Saturday, May 8, 2010

THE WEDDING VIDEO

My son is getting married this month. I am delighted, and I love his bride. I thought I had resolved the issues of letting him become an adult but maybe I haven't. I have been working for weeks on a video project that I plan to show at the Rehearsal Dinner. Gathering photos and pouring through memories, I find myself in an emotional heap and I am baffled by my confusion. It has been a bit like therapy--going back over the past--reliving the highpoints of mothering him. I am surprised at how territorial I have become about our history, and how really sad I am that a huge section of my life is over. I am finding that his marriage is a bit more about me than I thought; I am having a very hard time letting him go.

I have always believed that boys are easier to raise than girls. They are more “up front” and readable, “what you see is what you get.” At least that has been my experience. Also, my son is a lot like me in personality and in talents. He loves movies and stories; he is an English teacher and wants to work with adolescent kids. He has an army of friends and people confide in him and ask his advice. He is tall and red-haired and looks like his Irish ancestors and his quick witty comebacks make me double over in laughter. He is a wonderful friend.

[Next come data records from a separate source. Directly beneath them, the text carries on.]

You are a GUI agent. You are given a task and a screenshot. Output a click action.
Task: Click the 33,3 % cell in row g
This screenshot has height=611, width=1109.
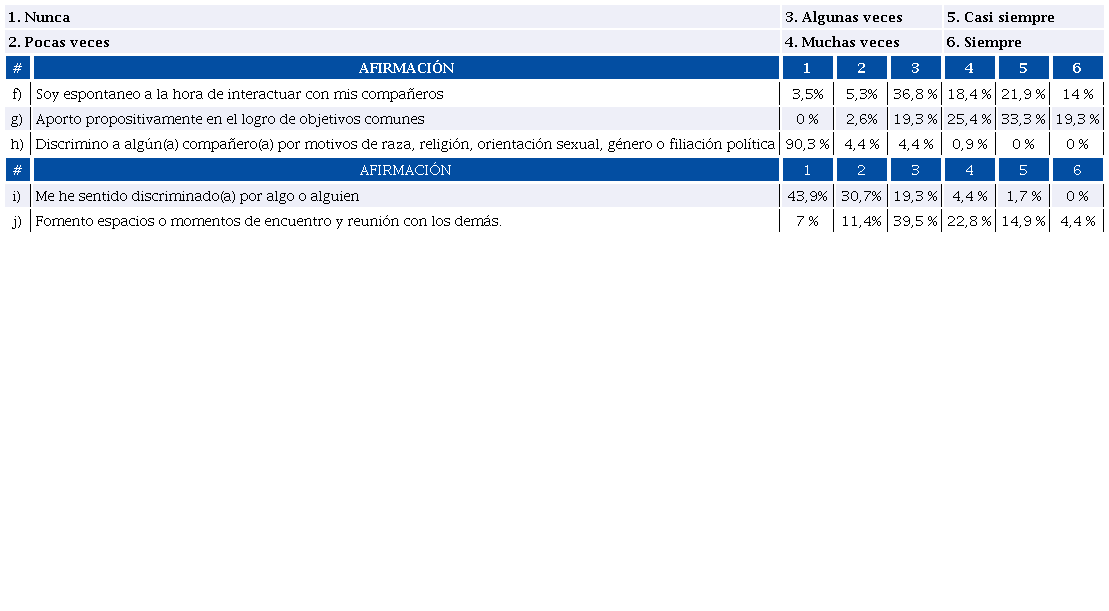click(1023, 119)
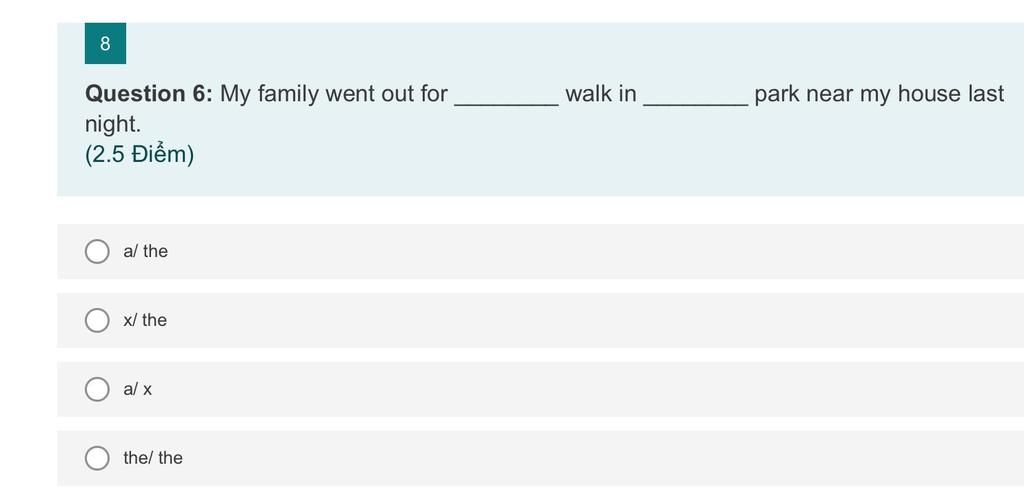The width and height of the screenshot is (1024, 503).
Task: Click the 'x/ the' answer label text
Action: tap(145, 320)
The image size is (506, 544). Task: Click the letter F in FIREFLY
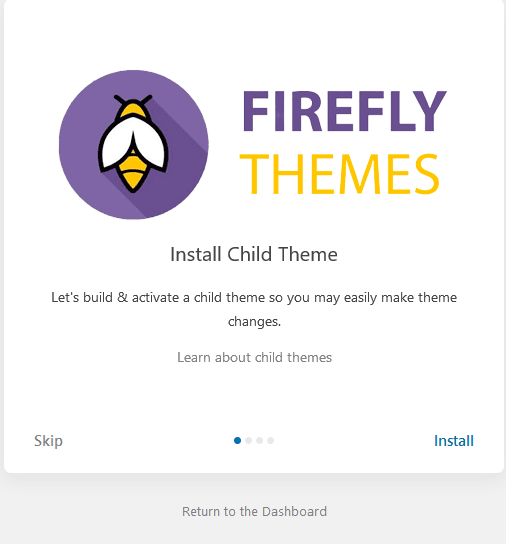pyautogui.click(x=256, y=111)
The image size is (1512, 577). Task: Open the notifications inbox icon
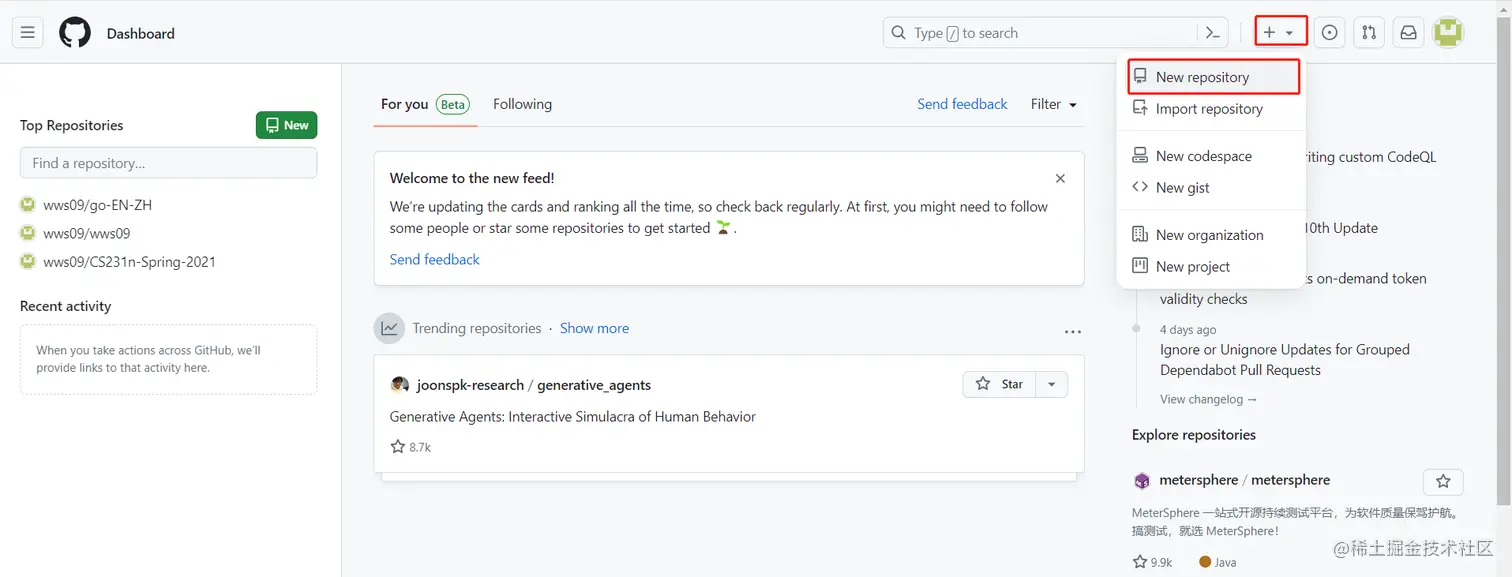click(1408, 33)
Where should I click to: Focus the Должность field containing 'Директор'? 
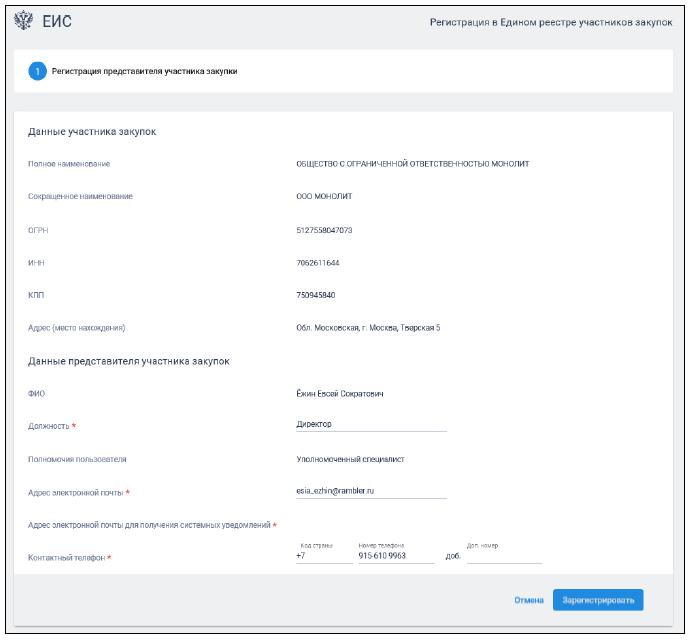point(365,424)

He always wants to know my opinion about things and people. "Can I run something by you Mom?" he often asks. When he was in high school, we used to go shopping for the "perfect basketball shoes" every January before the season began. The ritual parade through the sports stores always ended at Friendly's where the biggest cheeseburger special and the chocolate Fribble were never enough to fill him up. As we shared the French fries, we also shared opinions of people and issues and talked about “ stuff” in an open and honest way. Both of us really learning to listen to each other.

I am puzzled as to how to keep this familiarity now that his life and mine are changing. I have no modeling for "letting go". My mother held me so close that I couldn’t breathe and she saw the changes in my life as a betrayal. She wanted us to be best friends and we never were. She was very able to say what she wanted and needed, but I never felt the same freedom. She could not allow for my change and growth. She had such a difficult time understanding that my first loyalty was to my husband when I married, not her. She saw everything as a judgment of her worth and a threat to her control. It was so difficult for me to deal with her as an equal. She wanted things to stay eternally the same--and of course that is not possible. Consequently, our relationship became a duty. It didn’t grow and it never changed.

Lately, I think that I understand her attempt at control--it was really loneliness and fear in disguise. She didn’t want to loose me. She didn’t want me to change or be different from her or from the life we had shared. If I remained a child, I would still need her and not go away. And if I am truly honest, I don’t want my son to change either. I want him to still need me in that special way of confidant and advisor—nor do I want him to go away. But of course he must.

Life is so hard that way. Just when you think you have a handle on the way things work—it changes. Just when you think you are managing the toddlers, they transform themselves into rational beings. Just when you think you can cope with the adolescents in your house, they become adults. And just when you think you really know how to mother your son—he is a man and no longer has a need to be mothered.

When I am really honest with myself, I want to go back to a time when I was the most important woman in his life. I am no longer that. He has a new leading lady and his wedding marks the beginning of another chapter for both of us. I am now in a supporting role. And that is as it should be. My job was to make him independent. I am delighted that he has found a wonderful partner who loves him and wants to share his life. And as I gather the pictures and the memories of Act I of his life and I display them in the video that will be my gift to him the night before his wedding, I am preparing to reload my camera so that I may be a witness for the future when we begin to forge a new relationship—while in my heart I know that nothing will ever be the same.